_Records provided_
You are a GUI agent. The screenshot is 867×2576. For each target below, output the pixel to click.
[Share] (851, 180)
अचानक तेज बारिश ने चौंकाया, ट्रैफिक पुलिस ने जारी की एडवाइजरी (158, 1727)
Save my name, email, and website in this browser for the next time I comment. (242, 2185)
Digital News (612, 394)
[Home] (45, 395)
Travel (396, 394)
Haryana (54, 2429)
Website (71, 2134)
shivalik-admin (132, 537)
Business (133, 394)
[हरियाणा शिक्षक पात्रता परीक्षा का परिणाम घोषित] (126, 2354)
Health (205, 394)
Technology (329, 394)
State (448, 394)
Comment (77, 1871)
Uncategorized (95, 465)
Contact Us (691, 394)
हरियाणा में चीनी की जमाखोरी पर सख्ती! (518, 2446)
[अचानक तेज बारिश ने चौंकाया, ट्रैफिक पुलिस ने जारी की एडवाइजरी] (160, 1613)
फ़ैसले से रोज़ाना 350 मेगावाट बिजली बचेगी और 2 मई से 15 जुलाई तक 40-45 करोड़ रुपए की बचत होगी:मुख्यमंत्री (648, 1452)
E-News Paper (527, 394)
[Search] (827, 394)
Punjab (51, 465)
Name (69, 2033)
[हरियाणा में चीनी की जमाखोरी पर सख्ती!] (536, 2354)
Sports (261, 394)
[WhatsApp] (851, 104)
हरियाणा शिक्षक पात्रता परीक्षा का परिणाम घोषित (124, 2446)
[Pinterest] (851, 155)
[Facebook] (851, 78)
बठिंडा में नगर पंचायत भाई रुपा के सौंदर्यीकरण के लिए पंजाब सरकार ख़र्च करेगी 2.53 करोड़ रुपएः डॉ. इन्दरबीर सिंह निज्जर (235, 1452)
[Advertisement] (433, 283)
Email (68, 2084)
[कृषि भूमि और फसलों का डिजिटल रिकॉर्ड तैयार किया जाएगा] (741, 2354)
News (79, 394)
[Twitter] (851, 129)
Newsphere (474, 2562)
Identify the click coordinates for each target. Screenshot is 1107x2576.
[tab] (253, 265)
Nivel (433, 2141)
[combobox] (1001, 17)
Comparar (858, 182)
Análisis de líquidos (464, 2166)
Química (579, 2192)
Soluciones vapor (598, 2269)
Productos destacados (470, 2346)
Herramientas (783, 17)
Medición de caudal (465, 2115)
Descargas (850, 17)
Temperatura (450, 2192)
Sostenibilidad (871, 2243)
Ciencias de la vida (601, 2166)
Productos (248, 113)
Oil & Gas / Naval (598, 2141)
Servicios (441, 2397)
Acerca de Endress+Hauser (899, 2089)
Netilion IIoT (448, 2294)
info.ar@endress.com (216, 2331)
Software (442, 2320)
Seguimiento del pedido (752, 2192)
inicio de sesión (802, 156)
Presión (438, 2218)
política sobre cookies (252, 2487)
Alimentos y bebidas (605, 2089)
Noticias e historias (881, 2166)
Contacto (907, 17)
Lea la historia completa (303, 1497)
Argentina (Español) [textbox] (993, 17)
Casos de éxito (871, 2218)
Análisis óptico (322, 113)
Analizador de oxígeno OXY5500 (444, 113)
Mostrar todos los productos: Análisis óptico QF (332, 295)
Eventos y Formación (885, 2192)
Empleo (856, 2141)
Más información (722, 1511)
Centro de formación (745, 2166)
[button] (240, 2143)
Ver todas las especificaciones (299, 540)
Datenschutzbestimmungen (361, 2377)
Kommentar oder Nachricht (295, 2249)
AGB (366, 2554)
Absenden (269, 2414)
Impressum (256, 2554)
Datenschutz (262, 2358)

_Description of the task_
Starting with the first line of the data above, copy each line exactly until you reach the line with "Descargas (850, 17)"; include that line as well.

_Expected answer_
You are a GUI agent. The screenshot is 867×2576. For each target below, output the pixel to click.
[Share] (851, 180)
अचानक तेज बारिश ने चौंकाया, ट्रैफिक पुलिस ने जारी की एडवाइजरी (158, 1727)
Save my name, email, and website in this browser for the next time I comment. (242, 2185)
Digital News (612, 394)
[Home] (45, 395)
Travel (396, 394)
Haryana (54, 2429)
Website (71, 2134)
shivalik-admin (132, 537)
Business (133, 394)
[हरियाणा शिक्षक पात्रता परीक्षा का परिणाम घोषित] (126, 2354)
Health (205, 394)
Technology (329, 394)
State (448, 394)
Comment (77, 1871)
Uncategorized (95, 465)
Contact Us (691, 394)
हरियाणा में चीनी की जमाखोरी पर सख्ती! (518, 2446)
[अचानक तेज बारिश ने चौंकाया, ट्रैफिक पुलिस ने जारी की एडवाइजरी] (160, 1613)
फ़ैसले से रोज़ाना 350 मेगावाट बिजली बचेगी और 2 मई से 15 जुलाई तक 40-45 करोड़ रुपए की बचत होगी:मुख्यमंत्री (648, 1452)
E-News Paper (527, 394)
[Search] (827, 394)
Punjab (51, 465)
Name (69, 2033)
[हरियाणा में चीनी की जमाखोरी पर सख्ती!] (536, 2354)
Sports (261, 394)
[WhatsApp] (851, 104)
हरियाणा शिक्षक पात्रता परीक्षा का परिणाम घोषित (124, 2446)
[Pinterest] (851, 155)
[Facebook] (851, 78)
बठिंडा में नगर पंचायत भाई रुपा के सौंदर्यीकरण के लिए पंजाब सरकार ख़र्च करेगी 2.53 करोड़ रुपएः डॉ. इन्दरबीर सिंह निज्जर (235, 1452)
[Advertisement] (433, 283)
Email (68, 2084)
[कृषि भूमि और फसलों का डिजिटल रिकॉर्ड तैयार किया जाएगा] (741, 2354)
News (79, 394)
[Twitter] (851, 129)
Newsphere (474, 2562)
Identify the click coordinates for each target. Screenshot is 1107x2576.
[tab] (253, 265)
Nivel (433, 2141)
[combobox] (1001, 17)
Comparar (858, 182)
Análisis de líquidos (464, 2166)
Química (579, 2192)
Soluciones vapor (598, 2269)
Productos destacados (470, 2346)
Herramientas (783, 17)
Medición de caudal (465, 2115)
Descargas (850, 17)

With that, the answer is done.